Brief>
Rewrite the data from the line with "678x374 pixels. Task: Open the Layout menu" through the end of the data, replacing "Layout" with "Format" and leaving everything else unchanged. Omit the pictures.

Available data>
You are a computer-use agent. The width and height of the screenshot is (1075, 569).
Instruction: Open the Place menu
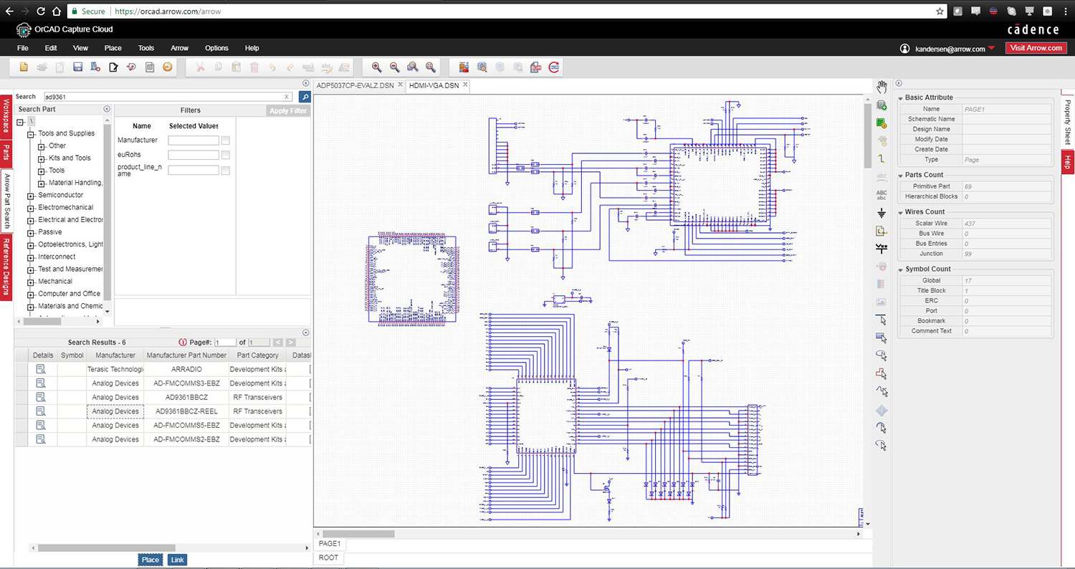[113, 48]
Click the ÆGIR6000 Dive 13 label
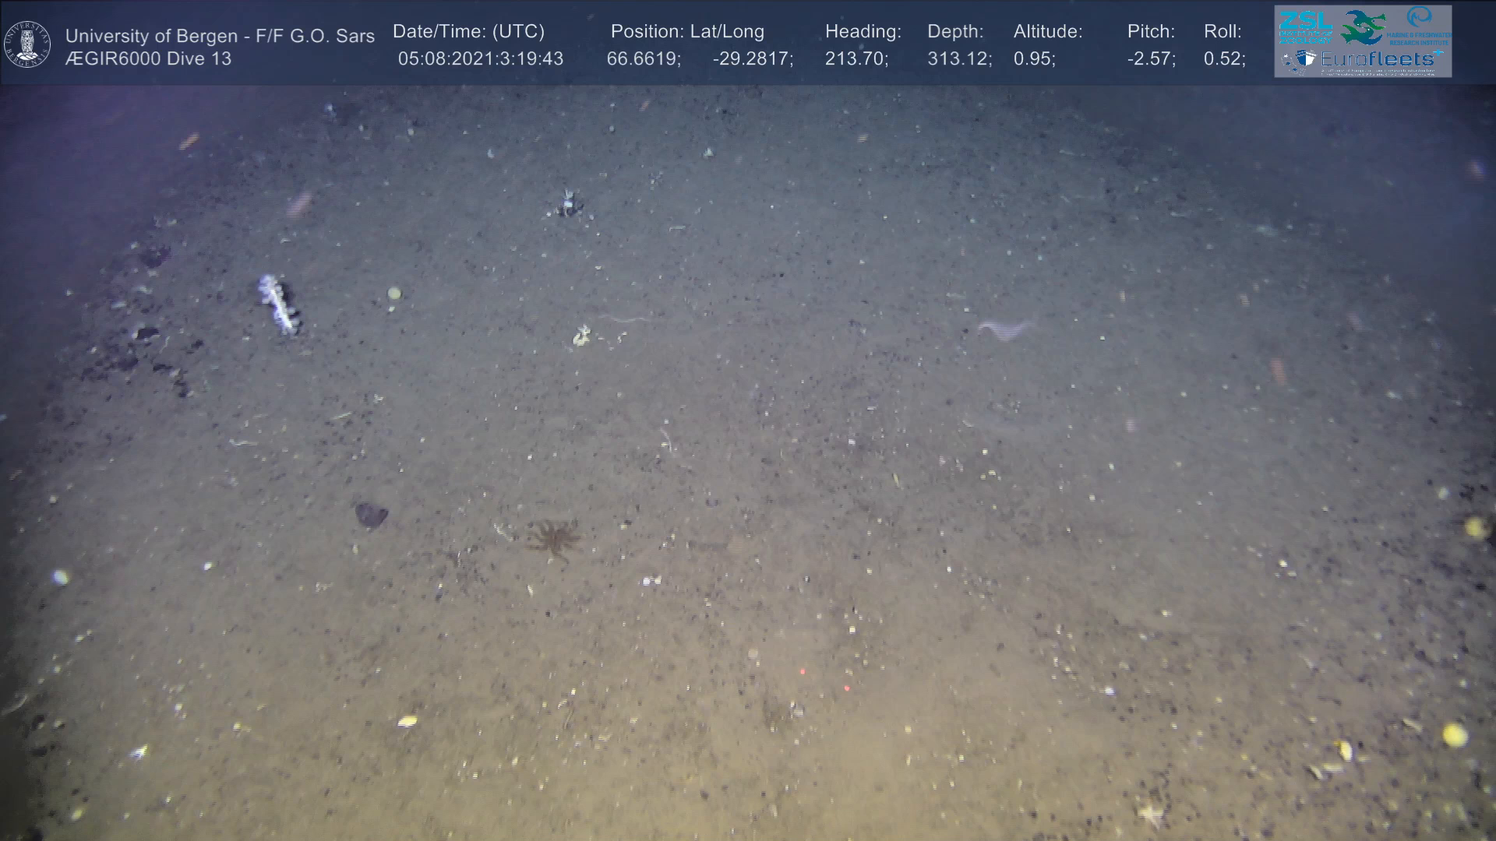 [x=148, y=59]
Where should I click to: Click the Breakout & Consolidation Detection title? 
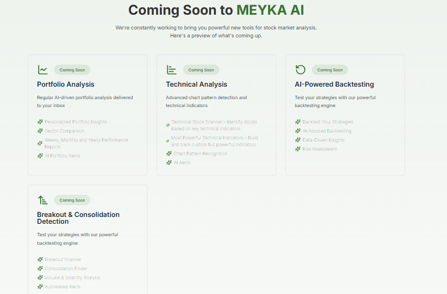point(78,218)
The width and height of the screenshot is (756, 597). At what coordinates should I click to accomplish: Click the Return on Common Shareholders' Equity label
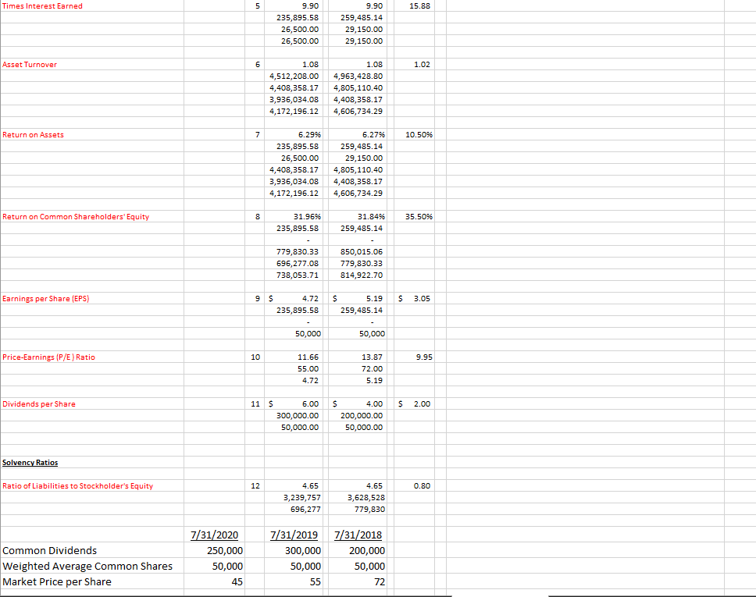[75, 216]

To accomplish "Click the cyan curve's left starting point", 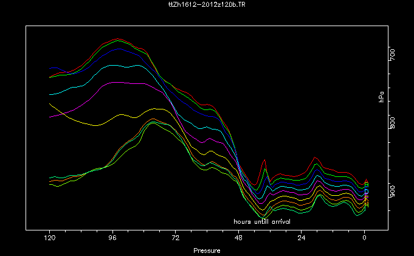I will click(x=50, y=94).
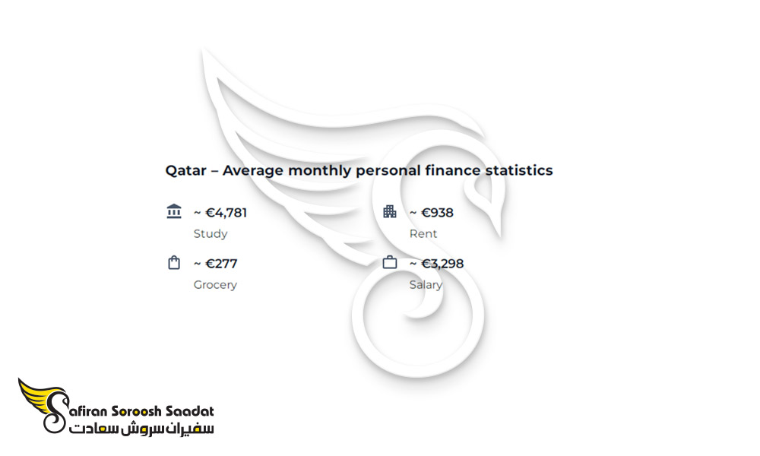
Task: Click the Salary label
Action: [x=426, y=285]
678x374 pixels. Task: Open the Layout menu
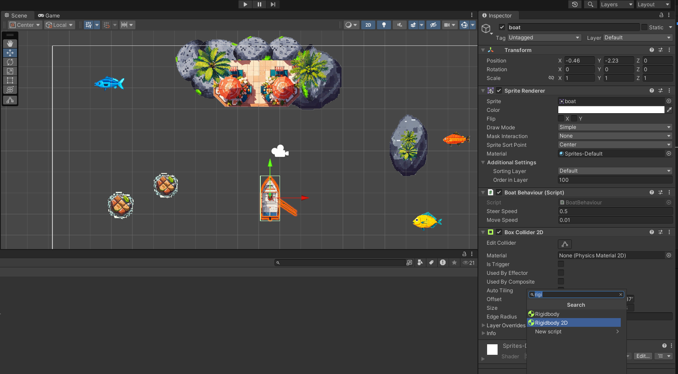point(653,4)
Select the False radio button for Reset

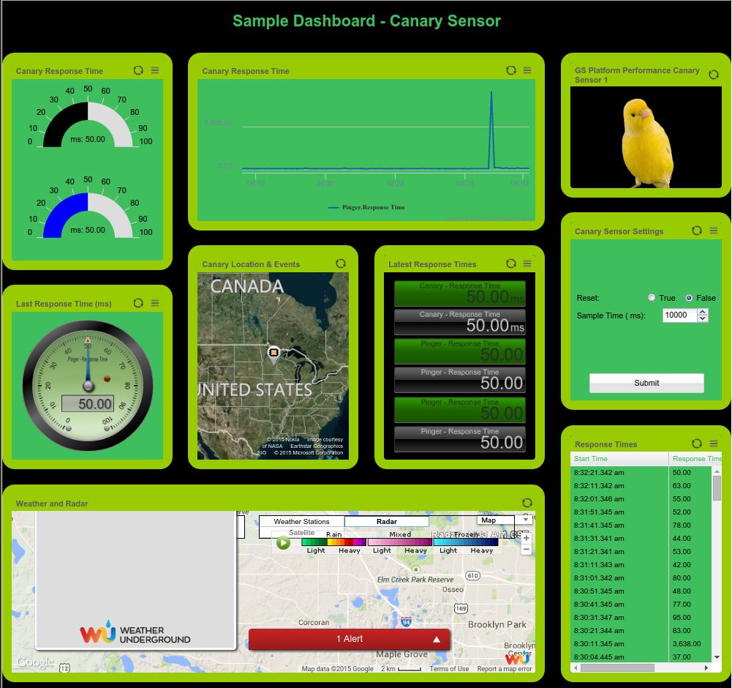coord(689,298)
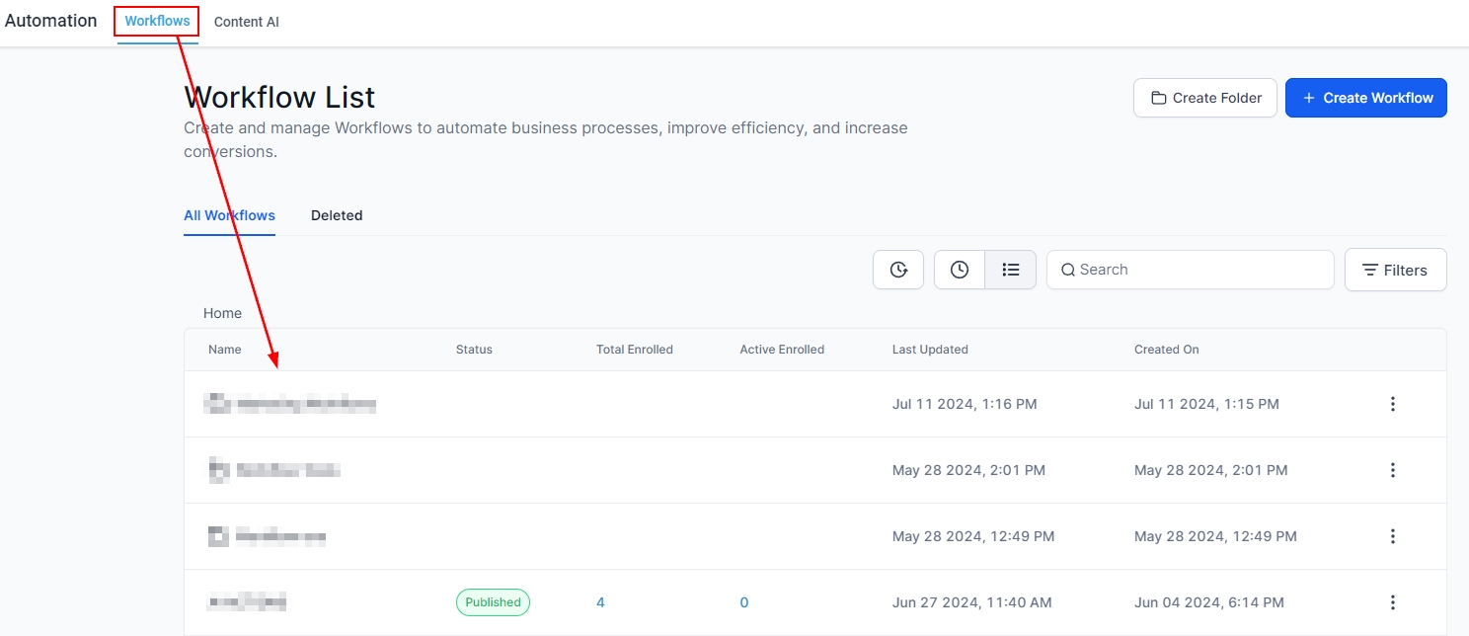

Answer to this exercise>
678x374 pixels. Task: Open the Format menu
point(653,4)
Select the False radio button for Reset

coord(689,298)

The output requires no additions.